Records for the task:

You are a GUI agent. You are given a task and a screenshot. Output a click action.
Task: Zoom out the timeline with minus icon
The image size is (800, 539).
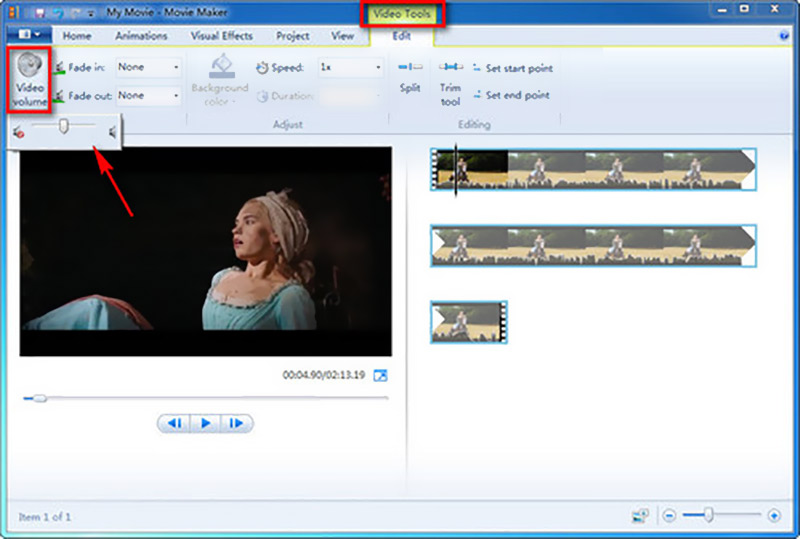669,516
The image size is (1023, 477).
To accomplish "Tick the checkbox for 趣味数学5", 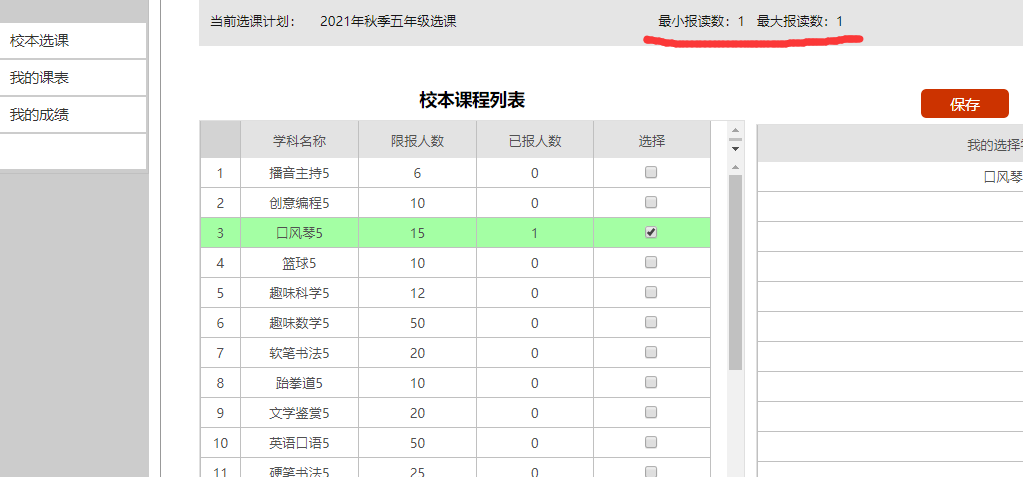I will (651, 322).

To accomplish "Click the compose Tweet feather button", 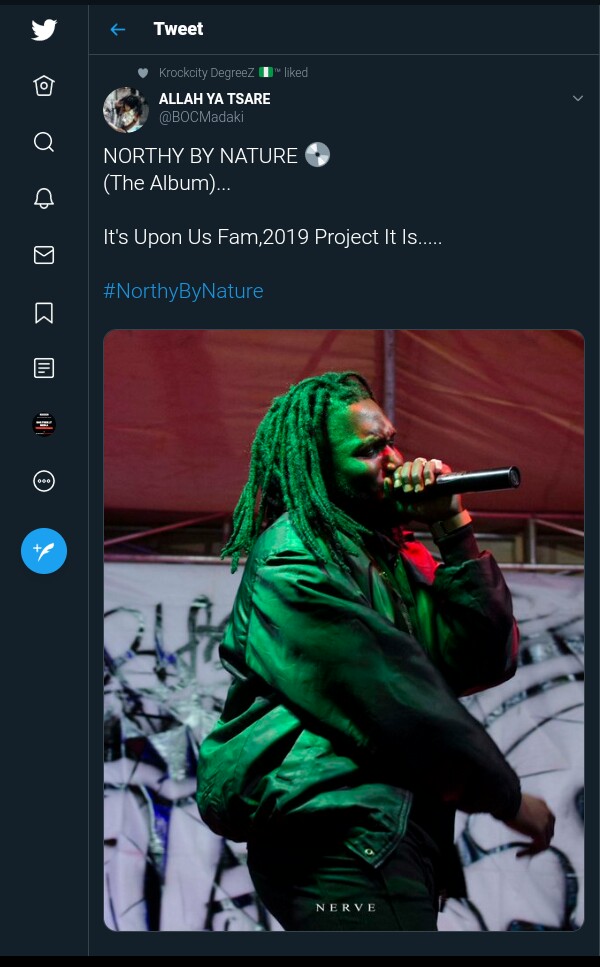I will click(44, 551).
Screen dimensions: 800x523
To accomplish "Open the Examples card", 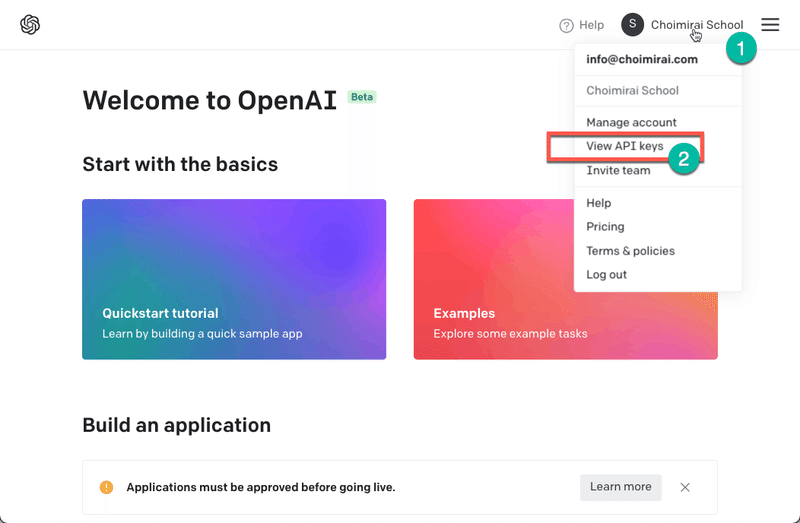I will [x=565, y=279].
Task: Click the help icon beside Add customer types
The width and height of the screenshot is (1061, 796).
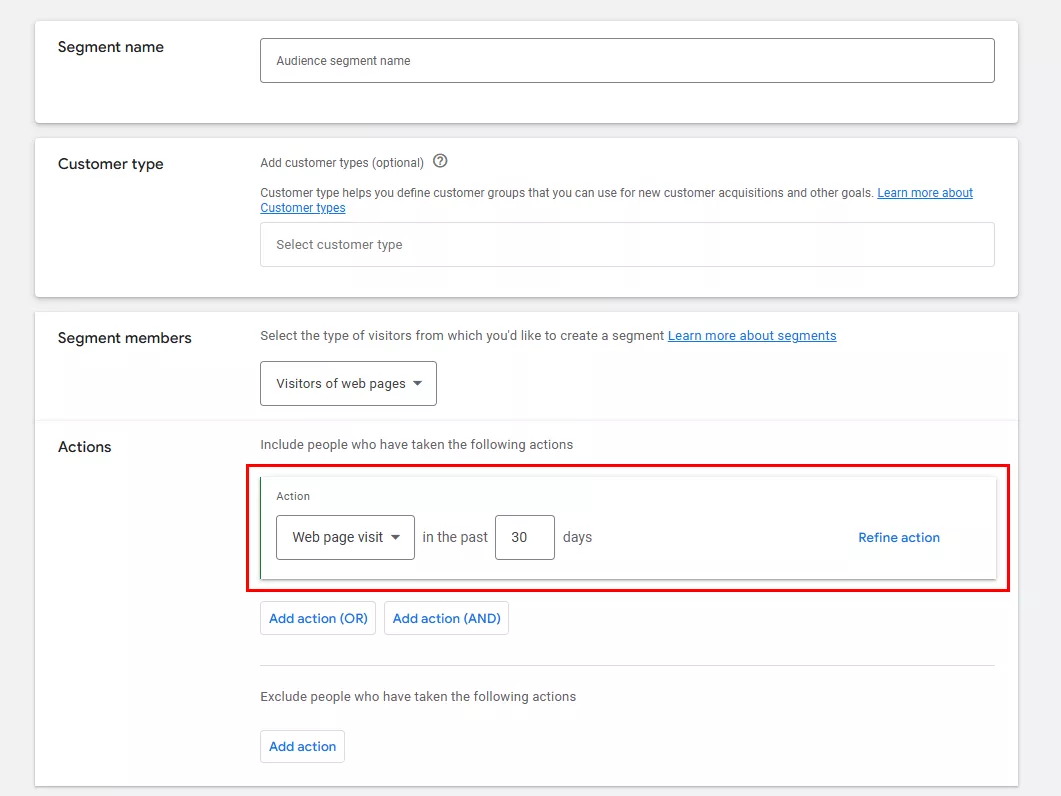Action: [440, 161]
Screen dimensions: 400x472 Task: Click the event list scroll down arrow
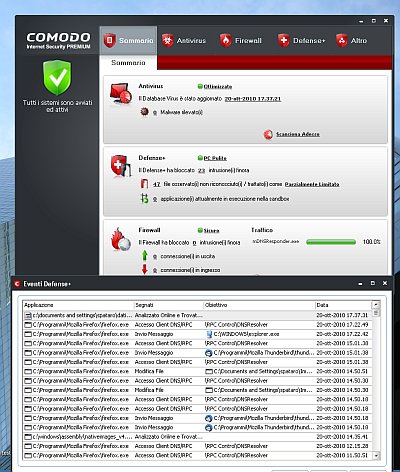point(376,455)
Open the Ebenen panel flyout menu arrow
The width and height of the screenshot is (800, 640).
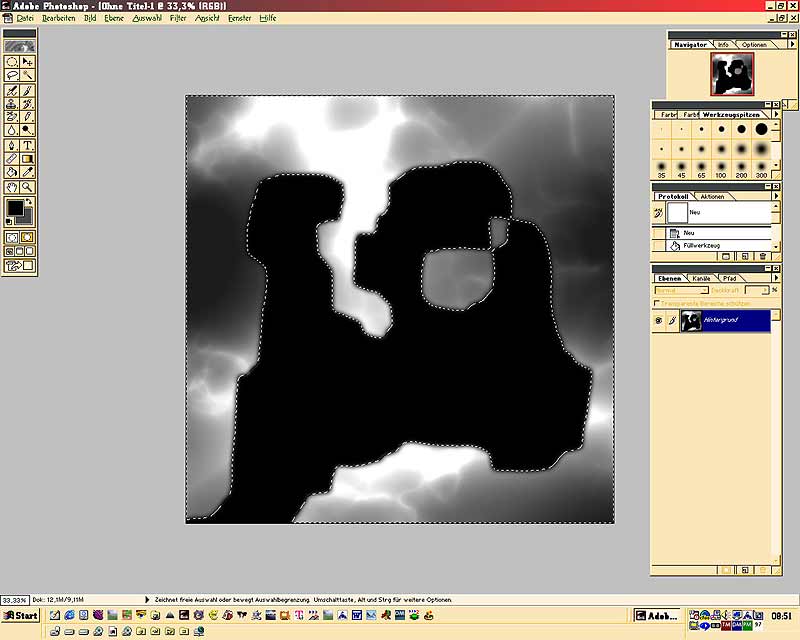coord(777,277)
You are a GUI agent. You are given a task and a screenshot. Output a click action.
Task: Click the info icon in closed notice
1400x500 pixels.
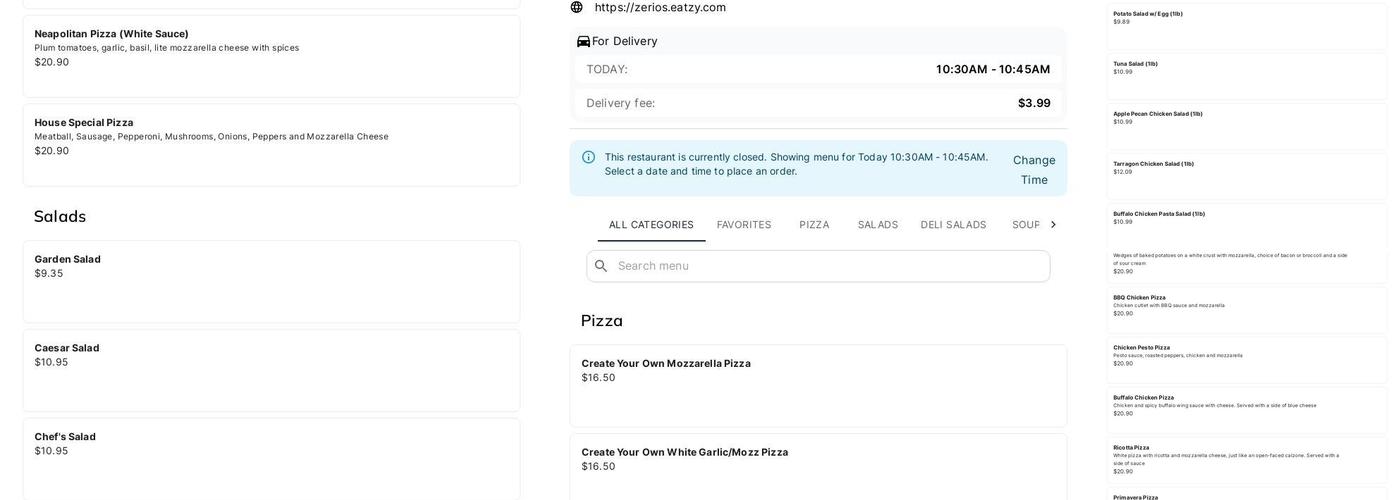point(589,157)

--

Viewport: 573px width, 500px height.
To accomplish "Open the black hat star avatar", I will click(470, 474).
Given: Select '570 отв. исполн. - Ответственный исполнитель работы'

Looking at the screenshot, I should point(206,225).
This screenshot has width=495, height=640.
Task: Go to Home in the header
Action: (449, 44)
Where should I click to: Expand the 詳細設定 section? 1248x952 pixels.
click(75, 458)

Requirement: Please state how many lines of the material above include the word "icon"; the number is the whole answer.

Response box: 3